Is your goal to find a method to generate specific interpretations and procedures of measurement for vague properties like this one? Like a Shelling point for formalizing language? Why do you feel that can be done in a useful way? I'm asking for an intuition pump.

Can you be more explicit about your definition of "clearly"?

Certainly there is some vagueness, but it seems that we manage to live with it. I'm not proposing anything that prediction markets aren't already doing.

comment by ozziegooen · 2019-09-09T10:00:23.854Z · score: 2 (1 votes) · LW · GW

Hm... At this point I don't feel like I have a good intuition for what you find intuitive. I could give more examples, but don't expect they would convince you much right now if the others haven't helped.

I plan to eventually write more about this, and eventually hopefully we should have working examples up (where people are predicting things). Hopefully things should make more sense to you then.

Short comments back<>forth are a pretty messy communication medium for such work.

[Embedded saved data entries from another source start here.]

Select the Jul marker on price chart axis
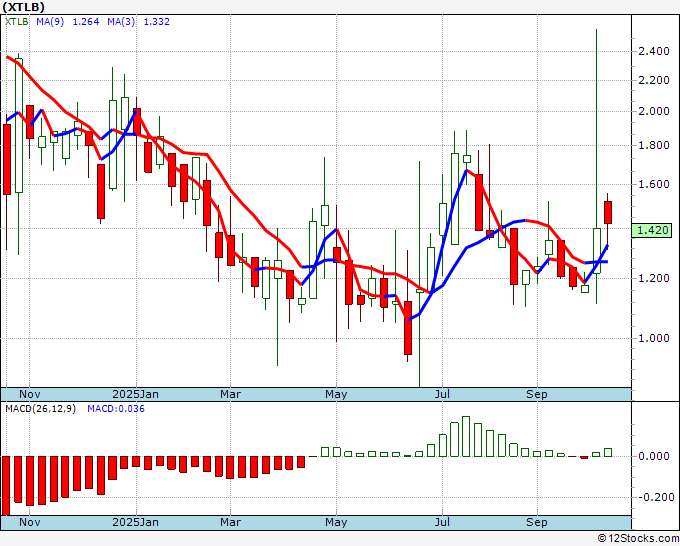Image resolution: width=680 pixels, height=546 pixels. tap(441, 394)
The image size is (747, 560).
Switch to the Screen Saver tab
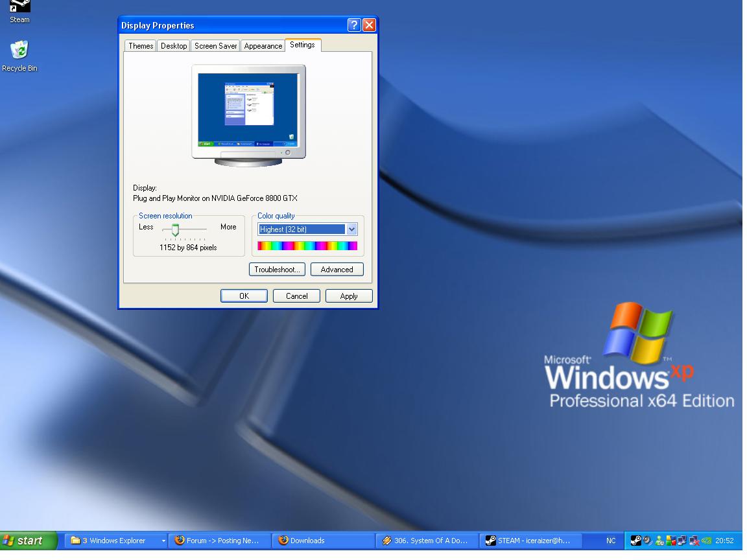pos(216,46)
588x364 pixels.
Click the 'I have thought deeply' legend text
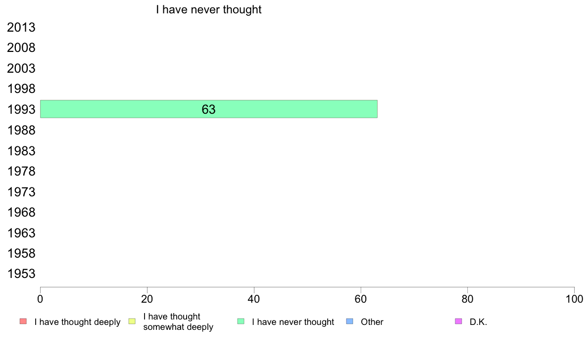pos(77,322)
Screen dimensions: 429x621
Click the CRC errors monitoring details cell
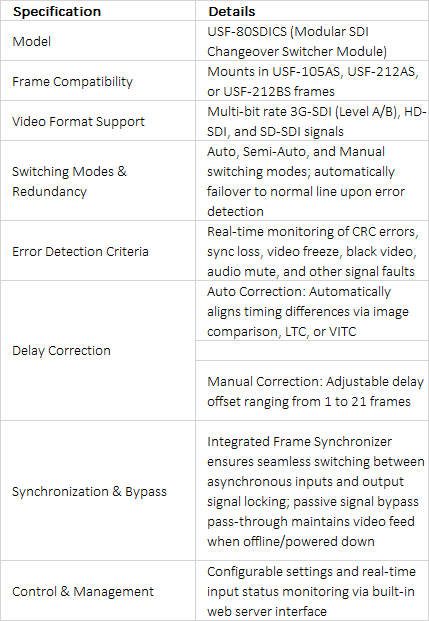coord(312,251)
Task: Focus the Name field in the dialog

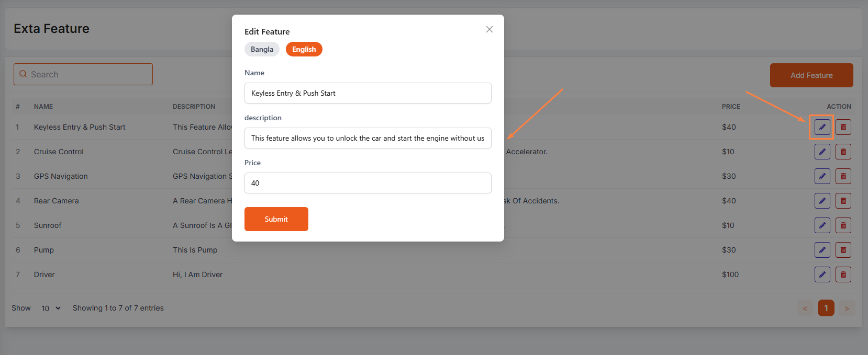Action: coord(368,93)
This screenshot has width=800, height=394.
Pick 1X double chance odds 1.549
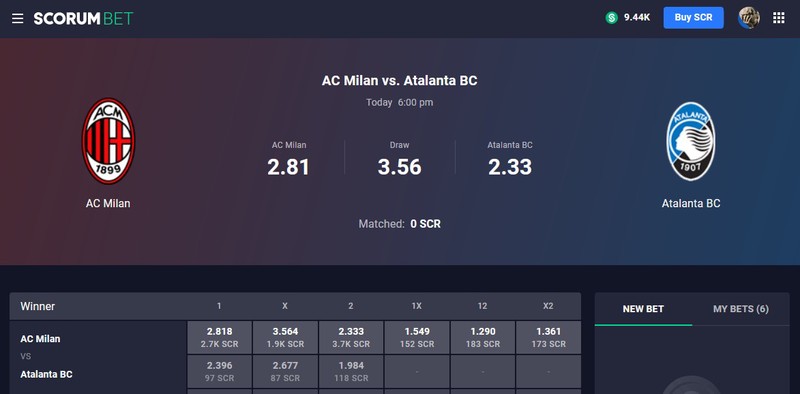tap(417, 337)
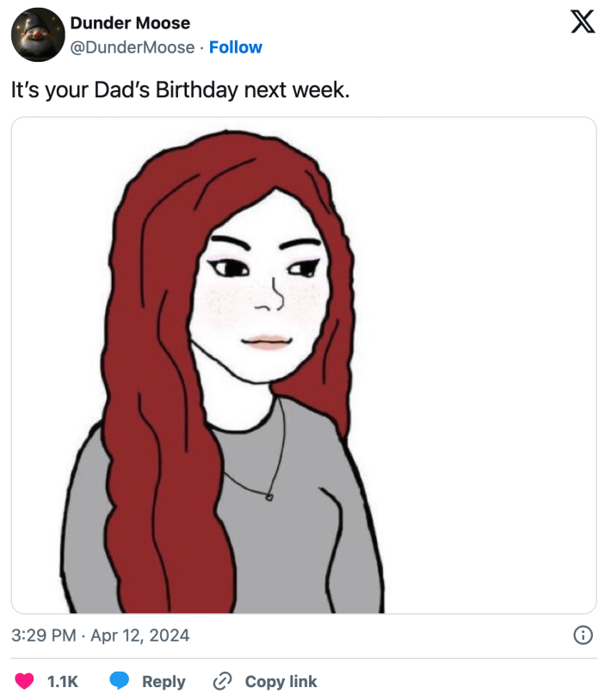Click the Copy link text
This screenshot has height=700, width=611.
tap(281, 681)
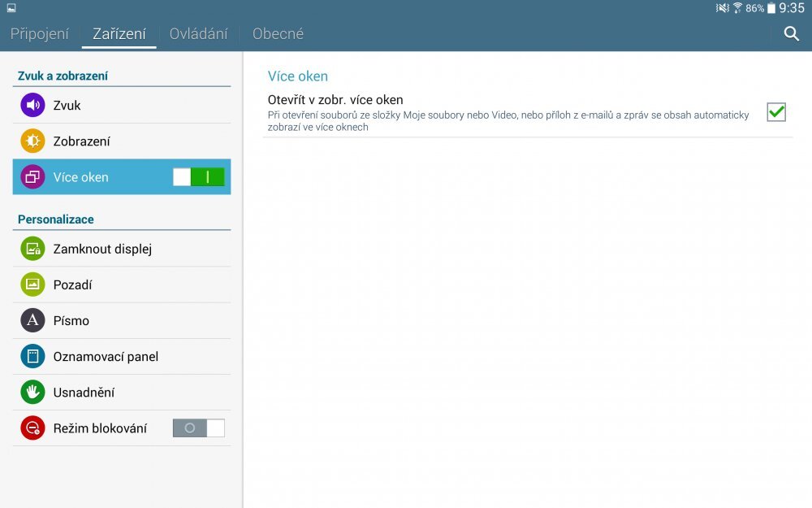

comment by Tetraspace Grouping (tetraspace-grouping) · 2019-09-10T15:09:12.386Z · score: 1 (1 votes) · LW · GW

There's something of a problem with sensitivity; if the x-risk from AI is ~0.1, and the difference in x-risk from some grant is ~10^-6, then any difference in the forecasts is going to be completely swamped by noise.

(while people in the market could fix any inconsistency between the predictions, they would only be able to look forward to 0.001% returns over the next century)

comment by ozziegooen · 2019-09-11T10:54:50.623Z · score: 2 (1 votes) · LW · GW

Yea, in cases like these, having intermediate metrics seems pretty essential.

comment by zulupineapple · 2019-09-13T18:14:32.330Z · score: 1 (1 votes) · LW · GW

Making long term predictions is hard. That's a fundamental problem. Having proxies can be convenient, but it's not going to tell you anything you don't already know.